# winchester super X ammo in .308 any good?



## rhillcity (May 22, 2009)

Got a box for fathers day anyone had any problems or issues? Have you had success with this ammo holding groups ?
Thanks


----------



## Tungoil (Jun 24, 2011)

It is NO GOOD! Tell me where to pick it up...............


----------



## titan77 (May 13, 2012)

Its not the ammo its if your gun will pattern with it if your gun will group with it its great ammo lol


----------



## aaronious45 (Dec 15, 2011)

Shot it in 243 and 270 and no complaints


----------



## johnf (Jan 20, 2012)

I've had success with 30-30,243 and 223. The bullet design is a good straightforward hunting bullet, good expansion, good weight retention and decent accuracy.
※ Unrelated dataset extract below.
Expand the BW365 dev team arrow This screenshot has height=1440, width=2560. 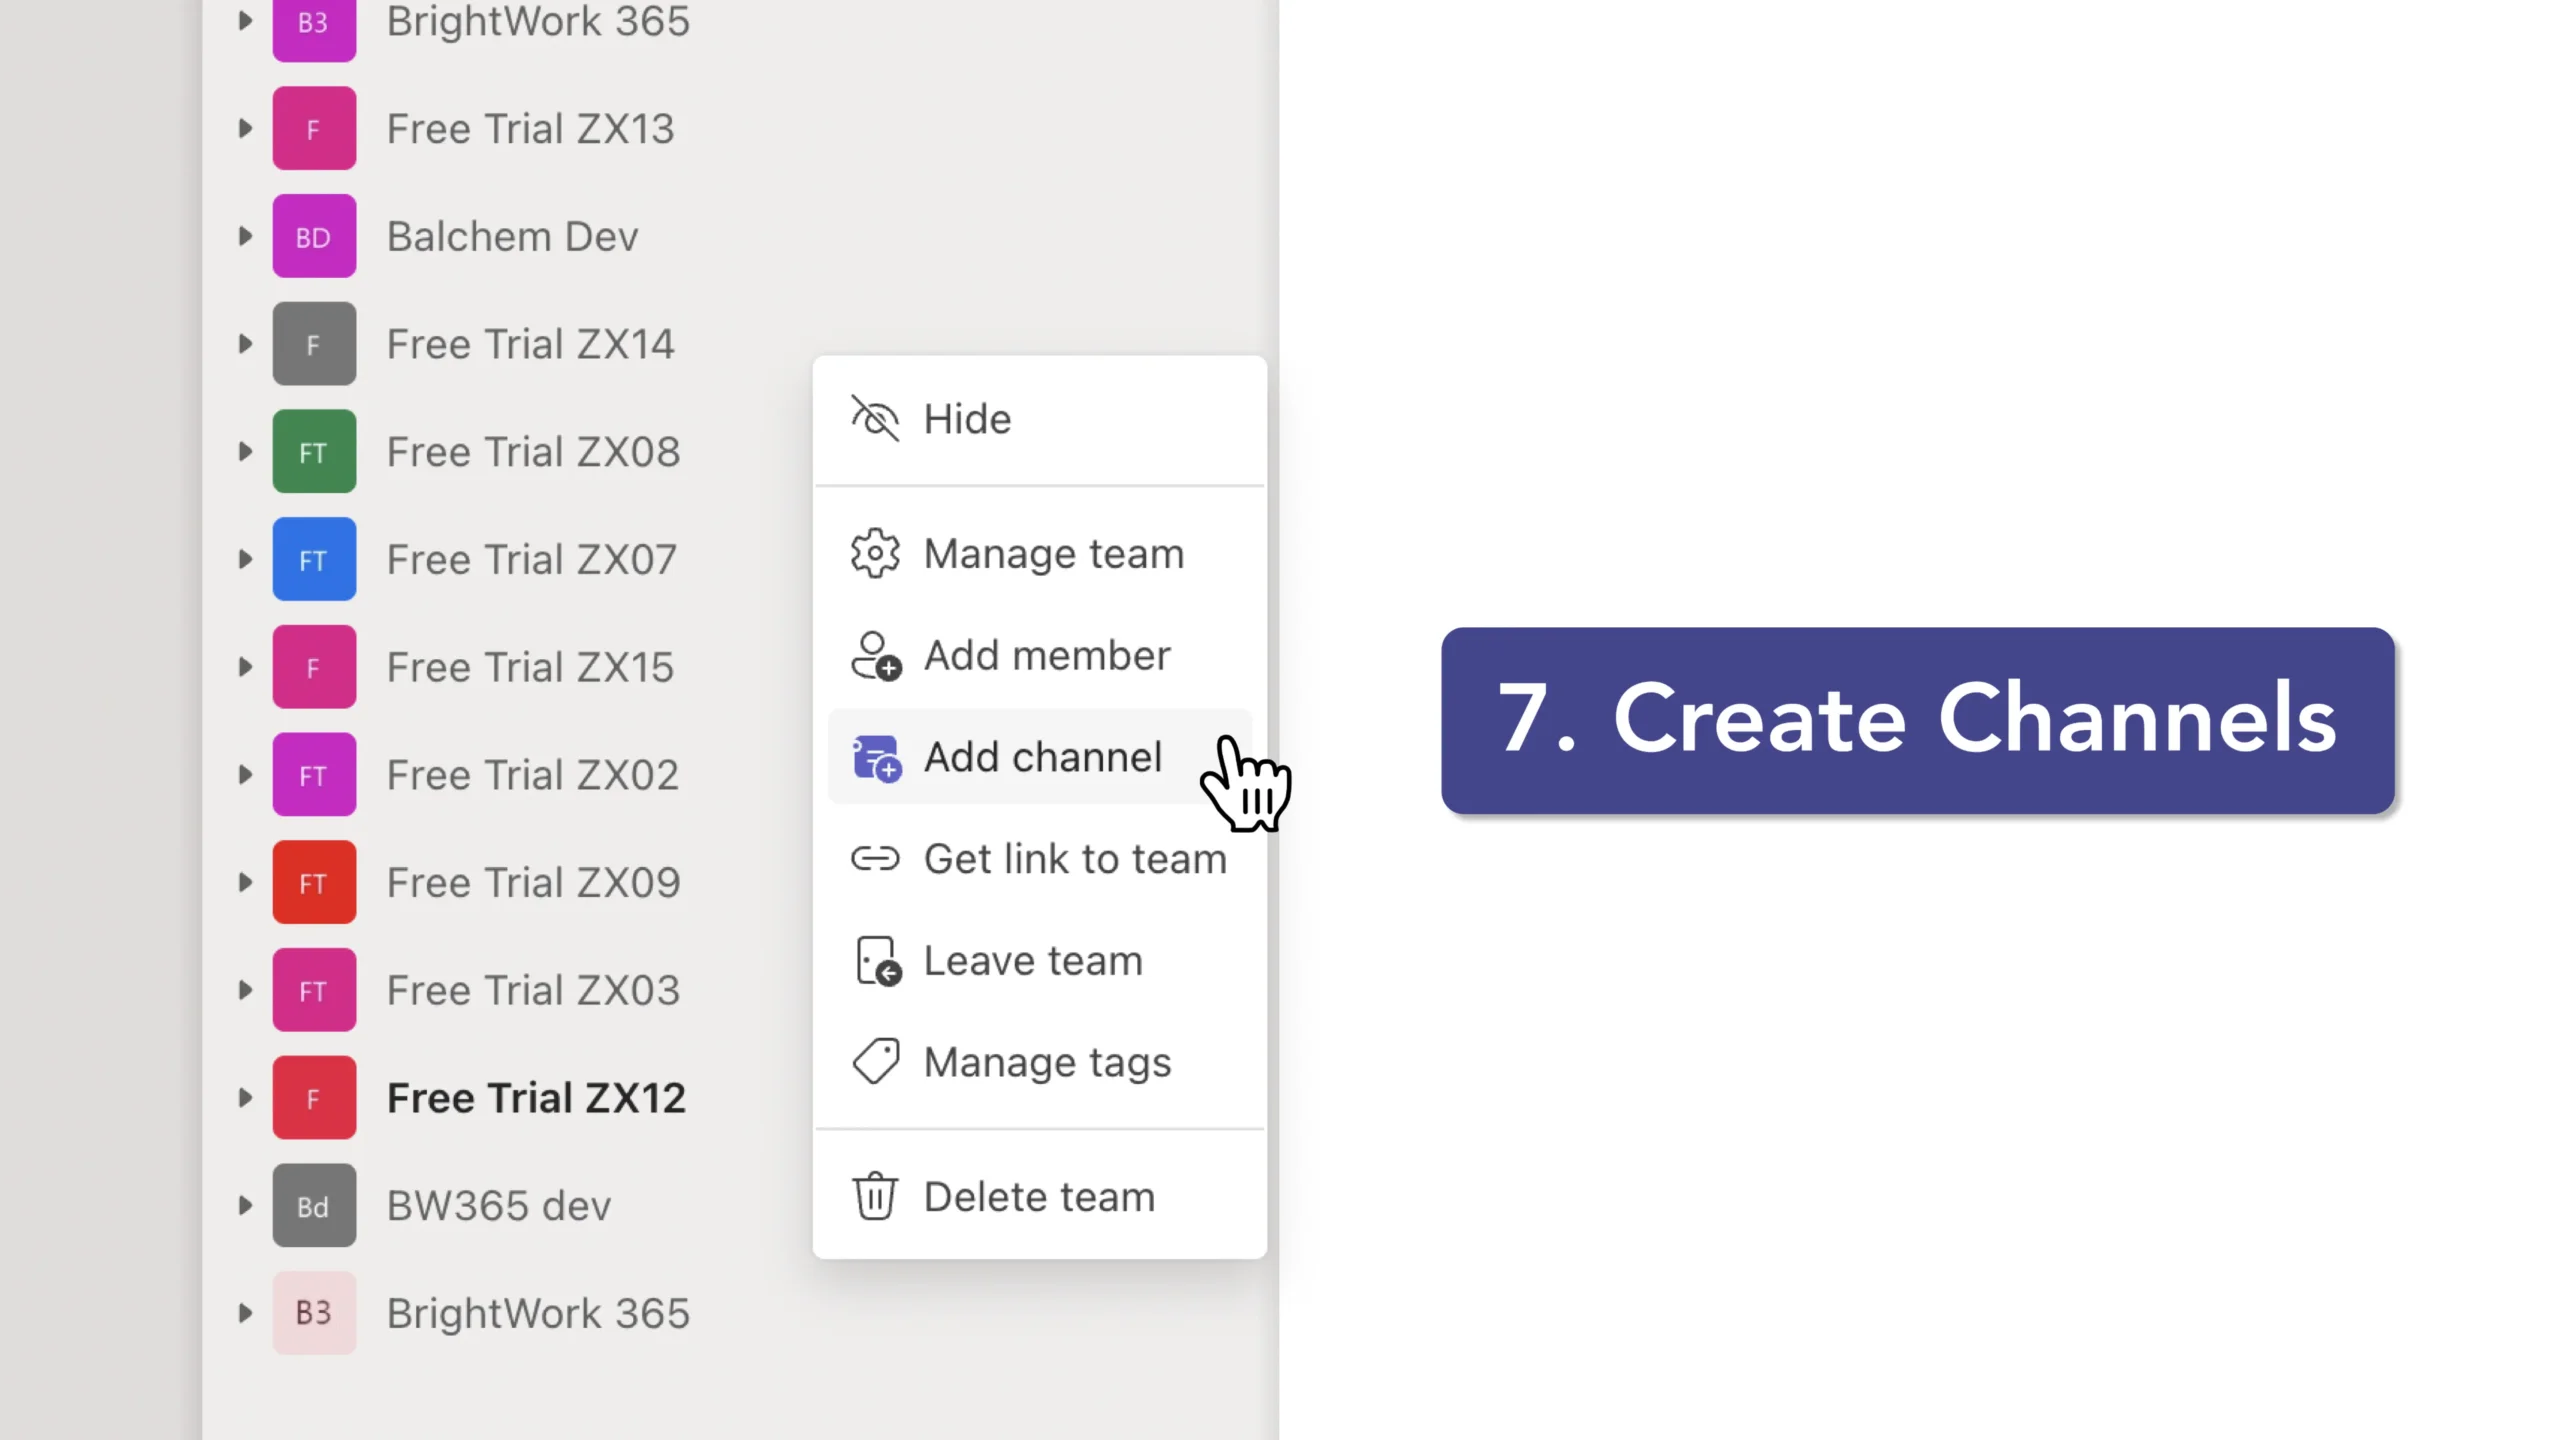[245, 1206]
I've shot them out of a 25-06 but didn't get groups that I was happy with. Put the bullet in the right spot and it will do the job.:thumbup:


----------



## jpwalnuthill (Feb 12, 2010)

Use them in my 308 and love them. I use the 180 grain silvertips when hunting in fields.


----------



## Hopin4aboat (Jul 5, 2009)

I have had luck with every winchester bullet except the XP3's that wouldn't group a pie plate at 50 yards out of my Tikka 270 light stainless


----------



## FowlHunter13 (Jan 11, 2011)

I have always had good luck shooting Winchester ammo. I shoot it from my Remington 700 in .308 and my Remington Model Seven in .243 with great accuracy results. Not as good as my handloads, but good store bought, readily available ammo.


----------